These data platforms give an incredible amount of information to officers. Brayne heard how officers would have prepared to search a house before those systems, compared to now: ‘Conventionally, an officer […] would “run the guy, work up the house, see there’s a gun registered, see he’s a gangster, and that there was a call for service.” Then he’d park his car three doors down, set up a few more cars to secure the perimeter in case someone runs out, and hope for the best. With Palantir, the same officer can gather intel about all the surrounding houses, too […] He could see that the house he was going to park in front of actually had a warrant for assault with a deadly weapon, tipping the officer off that, if that resident saw the car, “they might go out and shoot you”’ (46). Predict and Surveil avoids answering the question of how effective these new tools are, although Brayne states the wash of data feeds police culture’s ‘danger imperative’: the idea that officers should expect to face lethal violence at any time.

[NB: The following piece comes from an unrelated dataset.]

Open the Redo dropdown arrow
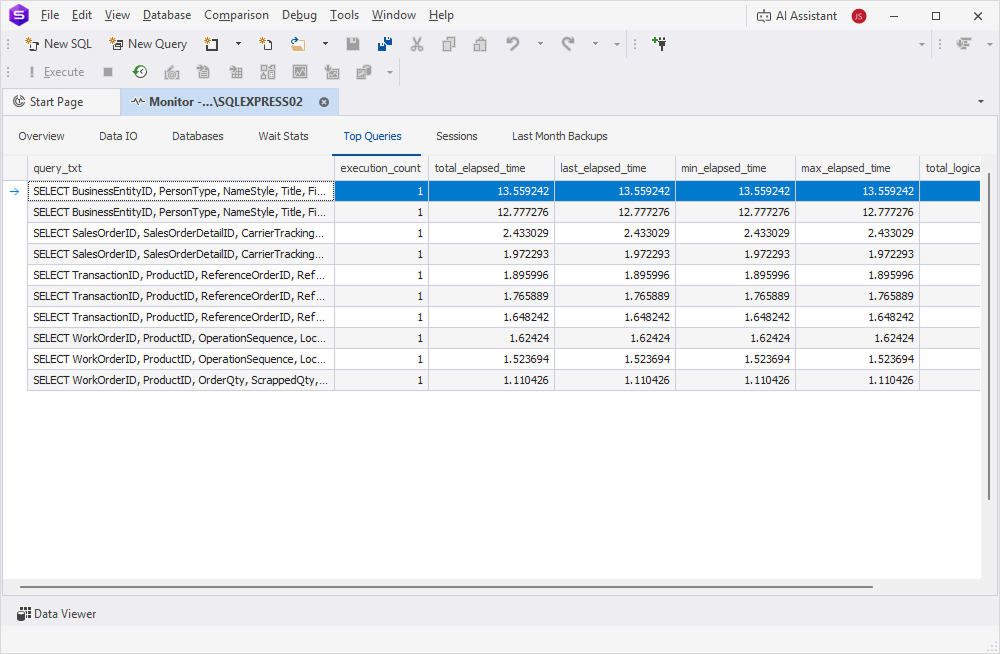The image size is (1000, 654). (x=594, y=44)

At the back of her book, Brayne includes a data inventory appendix that shows just how many sources the LAPD mixes together. The different systems include field interview cards, licence plate readings, historical crime statistics, gang databases and records about outstanding warrants, foreclosures, vehicle registrations and noise complaints. Data platforms like Palantir allow officers and analysts to quickly generate plots, hotspot maps and actor networks that combine ‘siloed’ data sets that would otherwise have to be cross-referenced manually.

Even queries of LAPD data sets are a form of data themselves: Brayne noticed that officers would use the number of times a person’s data was requested as a proxy for how suspicious that person was. It was behaviour consistent with the LAPD’s then-extant Chronic Offender Bulletin, which assigned point values to people for being stopped by the police, to criminals or to suspected gang members. It was a recursive cycle, which directed police surveillance toward those who had never even been arrested before. Being attached to a person of interest was enough to drag someone under the LAPD’s watchful eye.

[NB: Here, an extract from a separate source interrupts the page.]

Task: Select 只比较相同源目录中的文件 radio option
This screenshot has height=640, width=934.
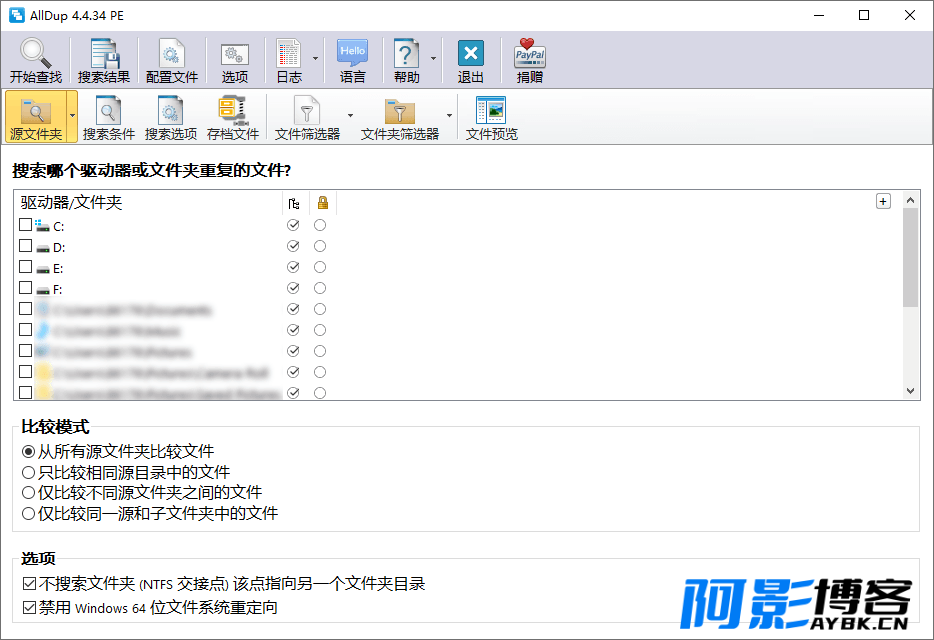Action: pyautogui.click(x=28, y=472)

Brayne argues that it is the LAPD’s dragnet (as opposed to targeted) surveillance methods that have most changed with new technology. Brayne saw managements’ need to justify its tech budget, the danger officers expected and the enforced accountability of the LAPD consent decree combine in officers’ interest in ‘getting people in the system’. Field interview cards were a common way to rack up points on the Chronic Offender Bulletin, which encouraged officers to frequently stop and interview whoever they were most suspicious of. (This is the kind of inequitable distribution of suspicion discussed in Virginia Eubanks’s Automating Inequality and Ruha Benjamin’s Race After Technology.)

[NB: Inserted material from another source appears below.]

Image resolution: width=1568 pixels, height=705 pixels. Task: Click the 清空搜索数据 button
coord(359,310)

The department encouraged data collection: officers and analysts never knew when details entered from earlier interviews would aid a later investigation. Austerity measures also encouraged police to find ways to be more efficient with their resources, which lead to the Los Angeles Strategic Extraction and Restoration (LASER) programme, the department’s old ‘smart policing’ system for assigning police patrols to hotspots. The LASER programme showed how the LAPD applied quantification differently across the city: the most affluent areas of LA, which have the lowest crime, never used LASER. Of course, with the Chronic Offender Bulletin, this also guaranteed that residents in those neighbourhoods were less likely to show up on the LAPD’s watchlists.

Predict and Surveil discusses the kind of thought process used by police during their investigations. Brayne compares it to conspiracy thinking. Officers’ methods were not falsifiable:

Using a series of data points to reconstruct an individual’s intentions and behaviours (whether incriminating or exculpatory) rests on the assumption of an infallible state, or the assumption law enforcement will draw a correct conclusion (55).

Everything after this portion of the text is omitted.